WHAT YOU WILL DO -
This exercise calls for every record to be set down again, exactly and in full.

[Start of section]

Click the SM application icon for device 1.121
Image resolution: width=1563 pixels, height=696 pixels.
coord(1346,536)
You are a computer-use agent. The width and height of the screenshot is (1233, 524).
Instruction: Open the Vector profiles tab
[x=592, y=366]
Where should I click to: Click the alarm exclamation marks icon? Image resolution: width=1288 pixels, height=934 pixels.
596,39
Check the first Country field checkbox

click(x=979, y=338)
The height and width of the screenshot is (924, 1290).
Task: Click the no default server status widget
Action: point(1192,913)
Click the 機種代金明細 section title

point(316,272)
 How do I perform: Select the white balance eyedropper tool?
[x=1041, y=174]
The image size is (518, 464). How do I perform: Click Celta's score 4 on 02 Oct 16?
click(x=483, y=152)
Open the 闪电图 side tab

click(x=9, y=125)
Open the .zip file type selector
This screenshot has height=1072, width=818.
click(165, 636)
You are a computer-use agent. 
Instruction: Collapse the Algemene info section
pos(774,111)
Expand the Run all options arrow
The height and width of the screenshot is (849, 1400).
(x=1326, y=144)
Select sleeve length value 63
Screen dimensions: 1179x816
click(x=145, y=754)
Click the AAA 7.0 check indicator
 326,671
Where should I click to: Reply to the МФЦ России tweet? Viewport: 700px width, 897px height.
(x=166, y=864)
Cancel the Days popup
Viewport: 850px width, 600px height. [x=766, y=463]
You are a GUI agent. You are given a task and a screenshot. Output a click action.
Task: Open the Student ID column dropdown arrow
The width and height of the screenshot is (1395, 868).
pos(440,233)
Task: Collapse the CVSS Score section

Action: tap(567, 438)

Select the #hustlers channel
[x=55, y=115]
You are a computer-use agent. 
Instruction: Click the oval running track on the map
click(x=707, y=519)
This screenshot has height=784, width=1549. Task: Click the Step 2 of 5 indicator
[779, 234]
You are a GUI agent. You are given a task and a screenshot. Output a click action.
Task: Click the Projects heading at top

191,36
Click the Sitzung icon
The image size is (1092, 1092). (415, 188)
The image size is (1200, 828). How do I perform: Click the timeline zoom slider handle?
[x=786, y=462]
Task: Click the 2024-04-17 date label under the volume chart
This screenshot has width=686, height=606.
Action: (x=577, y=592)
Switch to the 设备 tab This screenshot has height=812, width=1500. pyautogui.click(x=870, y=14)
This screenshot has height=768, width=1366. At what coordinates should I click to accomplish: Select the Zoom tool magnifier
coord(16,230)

[End of section]

EXPECTED OUTPUT -
Click the SM application icon for device 1.121
Image resolution: width=1563 pixels, height=696 pixels.
coord(1346,536)
You are a computer-use agent. The width and height of the screenshot is (1233, 524).
Instruction: Open the Vector profiles tab
[x=592, y=366]
Where should I click to: Click the alarm exclamation marks icon? Image resolution: width=1288 pixels, height=934 pixels.
596,39
Check the first Country field checkbox

click(x=979, y=338)
The height and width of the screenshot is (924, 1290).
Task: Click the no default server status widget
Action: point(1192,913)
Click the 機種代金明細 section title

point(316,272)
 How do I perform: Select the white balance eyedropper tool?
[x=1041, y=174]
The image size is (518, 464). How do I perform: Click Celta's score 4 on 02 Oct 16?
click(x=483, y=152)
Open the 闪电图 side tab

click(x=9, y=125)
Open the .zip file type selector
This screenshot has height=1072, width=818.
click(165, 636)
You are a computer-use agent. 
Instruction: Collapse the Algemene info section
pos(774,111)
Expand the Run all options arrow
The height and width of the screenshot is (849, 1400).
(x=1326, y=144)
Select sleeve length value 63
Screen dimensions: 1179x816
click(x=145, y=754)
Click the AAA 7.0 check indicator
 326,671
Where should I click to: Reply to the МФЦ России tweet? Viewport: 700px width, 897px height.
(x=166, y=864)
Cancel the Days popup
Viewport: 850px width, 600px height. [x=766, y=463]
You are a GUI agent. You are given a task and a screenshot. Output a click action.
Task: Open the Student ID column dropdown arrow
The width and height of the screenshot is (1395, 868).
pos(440,233)
Task: Collapse the CVSS Score section

Action: tap(567, 438)

Select the #hustlers channel
[x=55, y=115]
You are a computer-use agent. 
Instruction: Click the oval running track on the map
click(x=707, y=519)
This screenshot has height=784, width=1549. Task: Click the Step 2 of 5 indicator
[779, 234]
You are a GUI agent. You are given a task and a screenshot. Output a click action.
Task: Click the Projects heading at top

191,36
Click the Sitzung icon
The image size is (1092, 1092). (415, 188)
The image size is (1200, 828). How do I perform: Click the timeline zoom slider handle?
[x=786, y=462]
Task: Click the 2024-04-17 date label under the volume chart
This screenshot has width=686, height=606.
Action: (x=577, y=592)
Switch to the 设备 tab This screenshot has height=812, width=1500. pyautogui.click(x=870, y=14)
This screenshot has height=768, width=1366. At what coordinates should I click to accomplish: Select the Zoom tool magnifier
coord(16,230)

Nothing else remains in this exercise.